A monitoring dashboard tumbling off a cliff while every status indicator reads OK

Know before they tell you.

Your checkout success rate dropped 12% overnight. You know this because a customer posted on Twitter. Six hours of lost revenue. CEO asking questions. You pull logs, grep for errors, find nothing obvious because failures were scattered across services with no common signature.

Metrics would have caught this at 3am. A dashboard showing checkout.success_rate dipping below threshold triggers an alert. You investigate before anyone notices.

Three Types

Counters go up. Never down. Requests served, errors caught, bytes sent.

Histograms track distributions. Response times, payload sizes. You get averages, percentiles, and counts from a single instrument.

Gauges go up and down. Active connections, queue depth, memory usage. They represent current state.

What to Measure

Start with two metrics: request count and request duration. These give you throughput and latency across every endpoint.

// These two metrics cover most operational concerns
incrementCounter("http.server.request.count", {
  "http.request.method": method,
  "http.route": route,
  "http.response.status_code": status,
});
recordDuration("http.server.request.duration", elapsed, {
  "http.request.method": method,
  "http.route": route,
});

Add dimensions to slice the data. A bare request counter tells you almost nothing. Break it down by http.request.method, http.route, and http.response.status_code and you can answer questions like "which endpoint has the most 500s?"

DOUse histograms for latency. An average of 50ms means nothing if p99 is 5 seconds.

Once operational metrics are in place, add business metrics. Orders completed, payments processed, cart abandonment rate. These connect infrastructure health to revenue.

// Business metrics connect code to outcomes
incrementCounter("order.completed", {
  "payment.method": paymentMethod,
  "deployment.region": region,
});
incrementCounter("cart.abandoned", { "checkout.step": "payment" });

The Abstraction

Start with named functions that match your domain. Application code calls these. The implementation can change without touching call sites.

metrics.ts

type Attributes = Record<string, string | number | boolean>;

const counters: Record<string, number> = {};
const histograms: Record<string, number[]> = {};

export function incrementCounter(name: string, attributes?: Attributes) {
  const key = serializeKey(name, attributes);
  counters[key] = (counters[key] ?? 0) + 1;
  console.log("[metric:counter]", name, attributes);
}

export function recordDuration(name: string, ms: number, attributes?: Attributes) {
  const key = serializeKey(name, attributes);
  (histograms[key] ??= []).push(ms);
  console.log("[metric:histogram]", name, ms, attributes);
}

export async function timed<T>(
  name: string,
  fn: () => Promise<T>,
  attributes?: Attributes
): Promise<T> {
  const start = performance.now();
  try {
    return await fn();
  } finally {
    recordDuration(name, performance.now() - start, attributes);
  }
}

function serializeKey(name: string, attributes?: Attributes): string {
  if (!attributes) return name;
  const sorted = Object.entries(attributes).sort(([a], [b]) => a.localeCompare(b));
  return `${name}:${sorted.map(([k, v]) => `${k}=${v}`).join(",")}`;
}

This logs to console during development.

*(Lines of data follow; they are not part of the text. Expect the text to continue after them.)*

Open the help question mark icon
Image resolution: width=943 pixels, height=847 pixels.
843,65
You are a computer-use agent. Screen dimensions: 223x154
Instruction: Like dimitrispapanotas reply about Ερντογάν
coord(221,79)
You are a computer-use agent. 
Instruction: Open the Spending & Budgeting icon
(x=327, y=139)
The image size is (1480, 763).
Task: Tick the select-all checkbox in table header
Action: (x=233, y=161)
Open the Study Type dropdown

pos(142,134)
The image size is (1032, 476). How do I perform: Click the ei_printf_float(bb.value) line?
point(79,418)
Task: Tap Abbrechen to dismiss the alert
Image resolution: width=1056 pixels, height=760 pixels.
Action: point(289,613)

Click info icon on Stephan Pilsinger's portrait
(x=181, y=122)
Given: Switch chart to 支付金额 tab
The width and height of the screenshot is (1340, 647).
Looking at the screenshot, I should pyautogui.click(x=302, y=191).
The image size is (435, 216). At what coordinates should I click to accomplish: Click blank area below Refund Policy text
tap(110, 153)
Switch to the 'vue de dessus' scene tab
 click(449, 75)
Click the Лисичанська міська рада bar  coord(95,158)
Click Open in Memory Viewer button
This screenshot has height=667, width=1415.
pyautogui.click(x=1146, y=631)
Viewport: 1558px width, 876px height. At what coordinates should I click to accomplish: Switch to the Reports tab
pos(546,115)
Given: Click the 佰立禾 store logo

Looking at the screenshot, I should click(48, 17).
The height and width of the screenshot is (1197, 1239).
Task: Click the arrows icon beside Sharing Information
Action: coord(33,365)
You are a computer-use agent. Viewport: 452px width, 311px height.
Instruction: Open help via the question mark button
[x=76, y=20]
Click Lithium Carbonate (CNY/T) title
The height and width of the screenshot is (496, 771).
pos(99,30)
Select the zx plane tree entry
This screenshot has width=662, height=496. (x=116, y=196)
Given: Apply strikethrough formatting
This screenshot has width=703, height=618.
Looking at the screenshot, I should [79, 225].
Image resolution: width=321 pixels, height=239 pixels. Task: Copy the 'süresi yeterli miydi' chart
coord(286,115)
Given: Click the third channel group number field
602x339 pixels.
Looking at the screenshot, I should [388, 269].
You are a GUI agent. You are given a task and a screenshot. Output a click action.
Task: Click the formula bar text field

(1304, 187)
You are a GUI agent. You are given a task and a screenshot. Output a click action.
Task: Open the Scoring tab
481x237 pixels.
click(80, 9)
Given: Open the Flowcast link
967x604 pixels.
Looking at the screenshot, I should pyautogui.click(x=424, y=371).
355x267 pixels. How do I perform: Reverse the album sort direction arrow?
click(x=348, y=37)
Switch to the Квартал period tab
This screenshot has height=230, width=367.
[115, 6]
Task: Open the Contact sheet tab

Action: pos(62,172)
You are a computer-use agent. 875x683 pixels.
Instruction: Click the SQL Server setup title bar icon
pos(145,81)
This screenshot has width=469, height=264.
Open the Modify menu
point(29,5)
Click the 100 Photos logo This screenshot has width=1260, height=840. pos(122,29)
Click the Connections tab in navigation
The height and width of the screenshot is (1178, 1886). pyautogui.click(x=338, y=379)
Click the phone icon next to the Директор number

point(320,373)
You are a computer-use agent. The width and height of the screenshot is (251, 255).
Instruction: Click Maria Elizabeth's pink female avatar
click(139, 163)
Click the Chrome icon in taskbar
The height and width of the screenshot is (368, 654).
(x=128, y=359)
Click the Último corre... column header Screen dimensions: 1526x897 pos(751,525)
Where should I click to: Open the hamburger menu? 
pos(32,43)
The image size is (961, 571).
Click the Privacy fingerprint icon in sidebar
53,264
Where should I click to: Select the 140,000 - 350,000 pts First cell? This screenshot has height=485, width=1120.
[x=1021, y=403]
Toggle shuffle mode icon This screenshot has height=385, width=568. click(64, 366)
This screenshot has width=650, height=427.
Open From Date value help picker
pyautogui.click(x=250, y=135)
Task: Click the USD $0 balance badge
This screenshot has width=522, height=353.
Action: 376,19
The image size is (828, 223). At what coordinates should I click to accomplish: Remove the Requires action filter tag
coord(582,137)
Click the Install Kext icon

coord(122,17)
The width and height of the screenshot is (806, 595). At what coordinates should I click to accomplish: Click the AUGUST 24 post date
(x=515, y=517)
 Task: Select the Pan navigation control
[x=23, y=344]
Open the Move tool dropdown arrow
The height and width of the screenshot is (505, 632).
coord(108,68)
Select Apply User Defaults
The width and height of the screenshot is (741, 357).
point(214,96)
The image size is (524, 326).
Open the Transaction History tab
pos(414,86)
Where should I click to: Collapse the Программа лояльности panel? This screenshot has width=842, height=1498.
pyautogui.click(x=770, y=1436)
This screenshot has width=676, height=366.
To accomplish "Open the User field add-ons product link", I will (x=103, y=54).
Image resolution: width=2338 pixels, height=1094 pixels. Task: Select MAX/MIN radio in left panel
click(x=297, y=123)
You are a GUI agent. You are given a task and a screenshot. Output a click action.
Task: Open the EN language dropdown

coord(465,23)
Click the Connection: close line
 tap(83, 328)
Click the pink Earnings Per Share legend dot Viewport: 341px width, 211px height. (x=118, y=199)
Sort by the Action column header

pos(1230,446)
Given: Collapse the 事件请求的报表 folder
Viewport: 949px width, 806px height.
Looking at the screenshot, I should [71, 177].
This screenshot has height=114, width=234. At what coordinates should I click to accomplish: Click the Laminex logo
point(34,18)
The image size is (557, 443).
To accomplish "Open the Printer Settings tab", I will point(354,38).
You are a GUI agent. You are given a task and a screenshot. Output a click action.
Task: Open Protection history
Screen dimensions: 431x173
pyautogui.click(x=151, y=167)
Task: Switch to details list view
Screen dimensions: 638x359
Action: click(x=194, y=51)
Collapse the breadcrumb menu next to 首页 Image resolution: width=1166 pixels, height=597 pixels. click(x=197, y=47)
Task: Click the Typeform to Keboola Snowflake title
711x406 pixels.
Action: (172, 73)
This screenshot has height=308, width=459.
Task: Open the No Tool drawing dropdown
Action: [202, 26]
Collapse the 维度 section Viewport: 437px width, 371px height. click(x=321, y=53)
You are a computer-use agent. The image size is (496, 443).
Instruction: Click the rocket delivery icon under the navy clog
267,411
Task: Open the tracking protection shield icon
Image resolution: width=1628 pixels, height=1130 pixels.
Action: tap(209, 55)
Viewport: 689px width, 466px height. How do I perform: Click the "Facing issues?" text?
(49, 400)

In production, swap the implementation. The call sites stay the same.

Using It

order-service.ts

import { incrementCounter, timed } from "./metrics";

export async function placeOrder(userId: string, items: CartItem[]) {
  return timed("order.processing.duration", async () => {
    const order = await createOrder(userId, items);
    incrementCounter("order.created", {
      "order.status": "completed",
      "order.item_count": items.length,
    });
    return order;
  });
}

The timed helper wraps any async function and records duration automatically. Counters track discrete events with attributes for filtering.

Wire Up a Backend

The abstraction pays off when you connect a real metrics backend. Same function signatures, different implementation.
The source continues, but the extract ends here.